Characterization of protein N-terminal peptides supports the quality assessment of data derived from genomic sequences (e.g., the correct assignment of start codons) and hints to in vivo N-terminal modifications such as N-terminal acetylation and removal of the initiator methionine. The current work represents the first large-scale identification of N-terminal peptides from prokaryotes, of the two halophilic euryarchaeota Halobacterium salinarum and Natronomonas pharaonis. Two methods were used that specifically allow the characterization of protein N-terminal peptides: combined fractional diagonal chromatography (COFRADIC) and strong cation exchange chromatography (SCX), both known to enrich for N-terminally blocked peptides. In addition to these specific methods, N-terminal peptide identifications were extracted from our previous genome-wide proteomic data. Combining all data, 606 N-terminal peptides from Hbt. salinarum and 328 from Nmn. pharaonis were reliably identified. These results constitute the largest available dataset holding identified and characterized protein N-termini for prokaryotes (archaea and bacteria). They allowed the validation/improvement of start codon assignments as automatic gene finders tend to misassign start codons for GC-rich genomes. In addition, the dataset allowed unravelling N-terminal protein maturation in archaea, showing that 60% of the proteins undergo methionine cleavage and that-in contrast to current knowledge-Nalpha-acetylation is common in the archaeal domain of life with 13-18% of the proteins being Nalpha-acetylated. The protein sets described in this paper are available by FTP and might be used as reference sets to test the performance of new gene finders.

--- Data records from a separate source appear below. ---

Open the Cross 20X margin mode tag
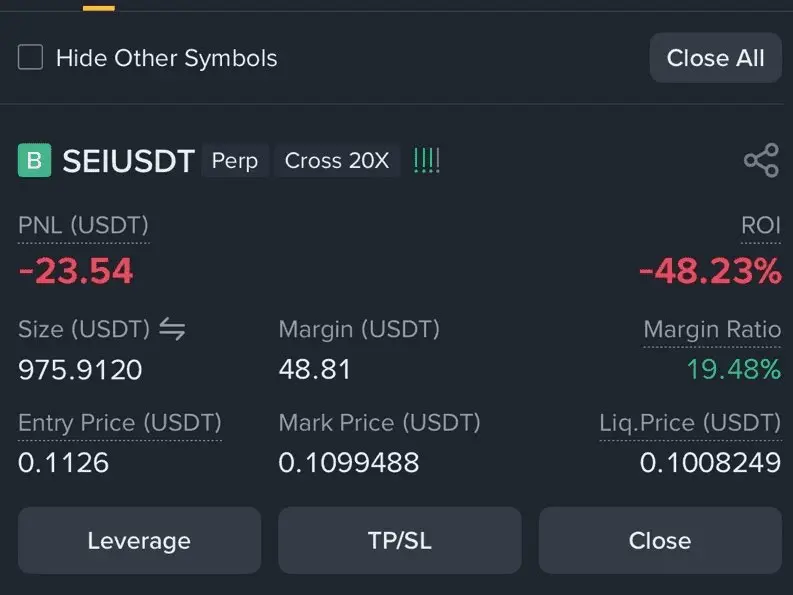 (337, 161)
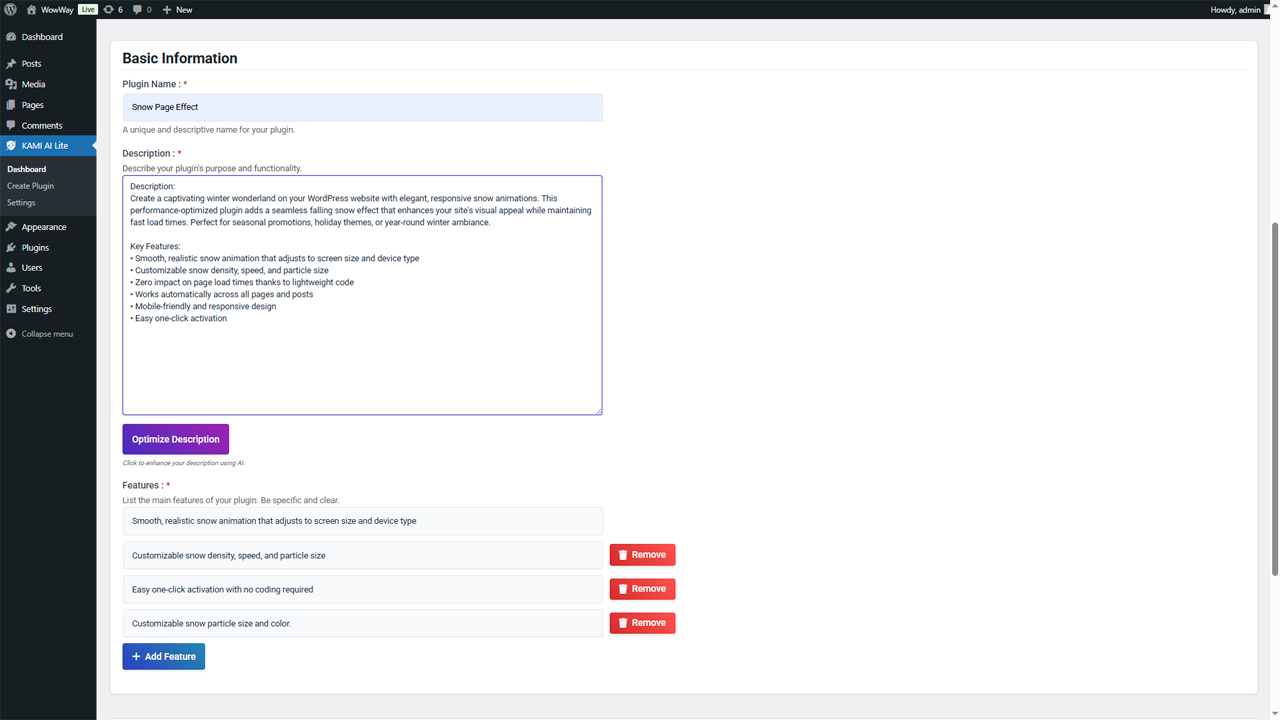Click the Add Feature button
Screen dimensions: 1280x720
[x=164, y=656]
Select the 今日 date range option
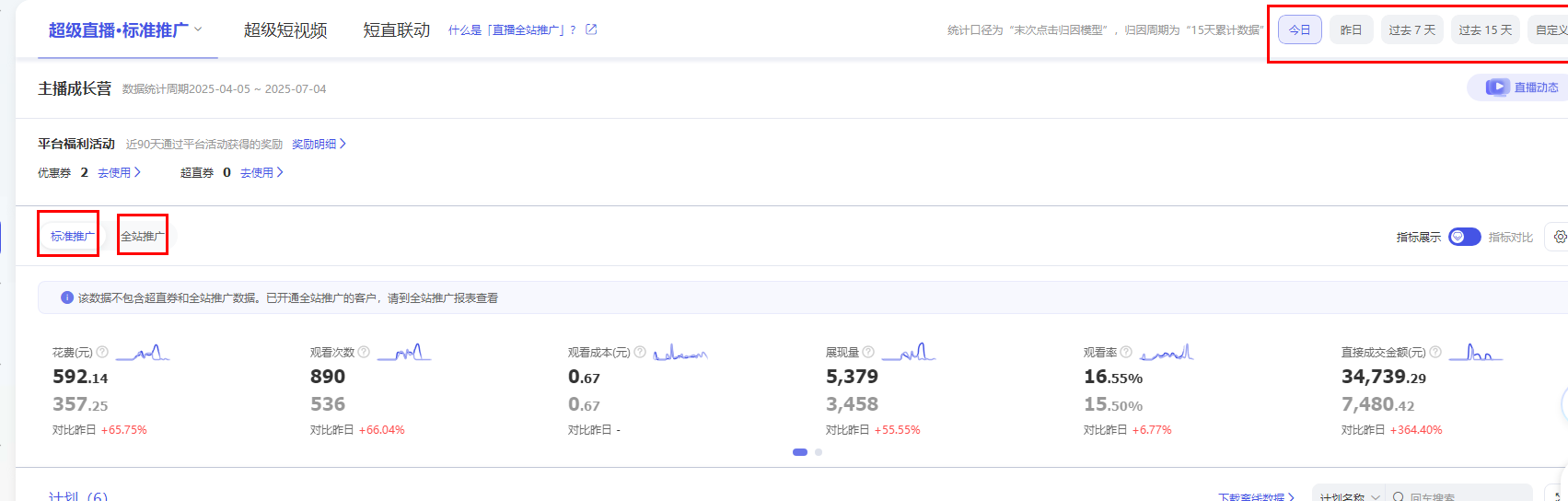Viewport: 1568px width, 501px height. point(1299,30)
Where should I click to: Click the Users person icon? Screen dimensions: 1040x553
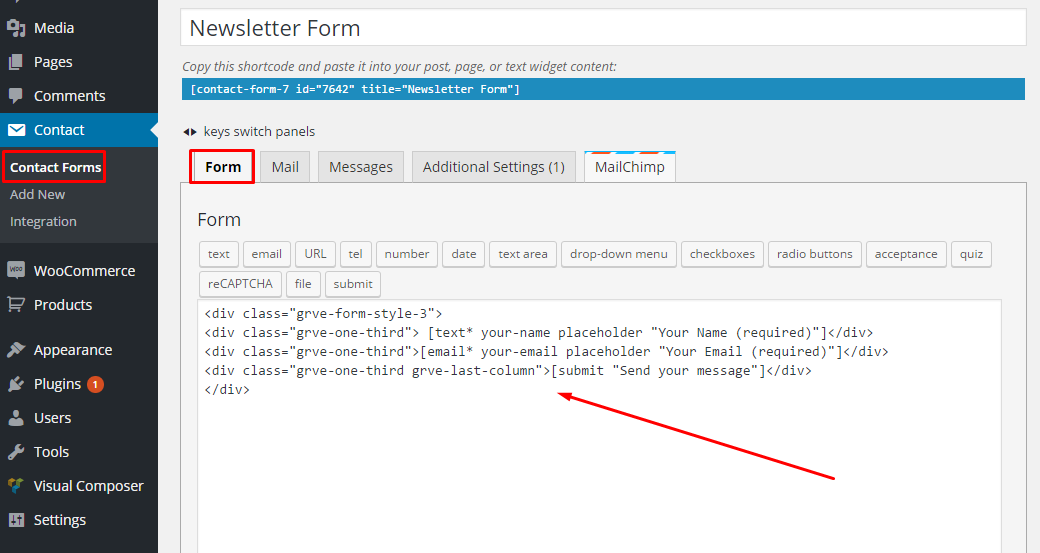coord(16,418)
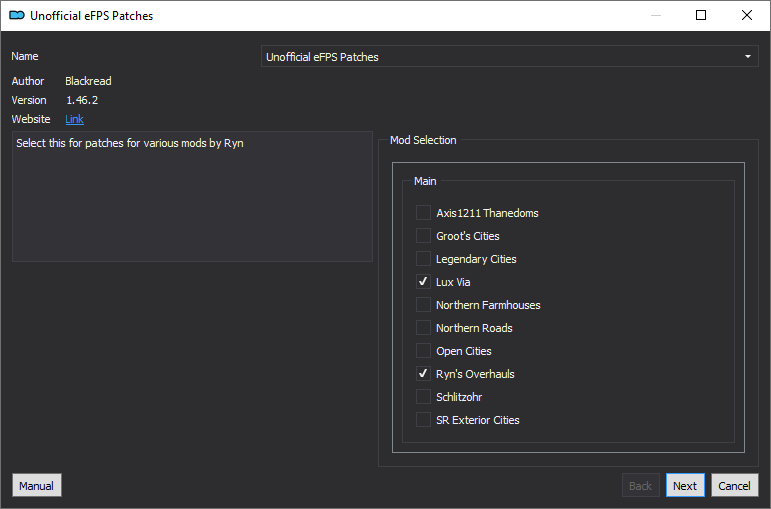Minimize the Unofficial eFPS Patches window
771x509 pixels.
(655, 15)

Living with two extremes: conclusions from the genome sequence of Natronomonas pharaonis.

Natronomonas pharaonis is an extremely haloalkaliphilic archaeon that was isolated from salt-saturated lakes of pH 11. We sequenced its 2.6-Mb GC-rich chromosome and two plasmids (131 and 23 kb). Genome analysis suggests that it is adapted to cope with severe ammonia and heavy metal deficiencies that arise at high pH values. A high degree of nutritional self-sufficiency was predicted and confirmed by growth in a minimal medium containing leucine but no other amino acids or vitamins. Genes for a complex III analog of the respiratory chain could not be identified in the N. pharaonis genome, but respiration and oxidative phosphorylation were experimentally proven. These studies identified protons as coupling ion between respiratory chain and ATP synthase, in contrast to other alkaliphiles using sodium instead. Secretome analysis predicts many extracellular proteins with alkaline-resistant lipid anchors, which are predominantly exported through the twin-arginine pathway. In addition, a variety of glycosylated cell surface proteins probably form a protective complex cell envelope. N. pharaonis is fully equipped with archaeal signal transduction and motility genes. Several receptors/transducers signaling to the flagellar motor display novel domain architectures. Clusters of signal transduction genes are rearranged in haloarchaeal genomes, whereas those involved in information processing or energy metabolism show a highly conserved gene order.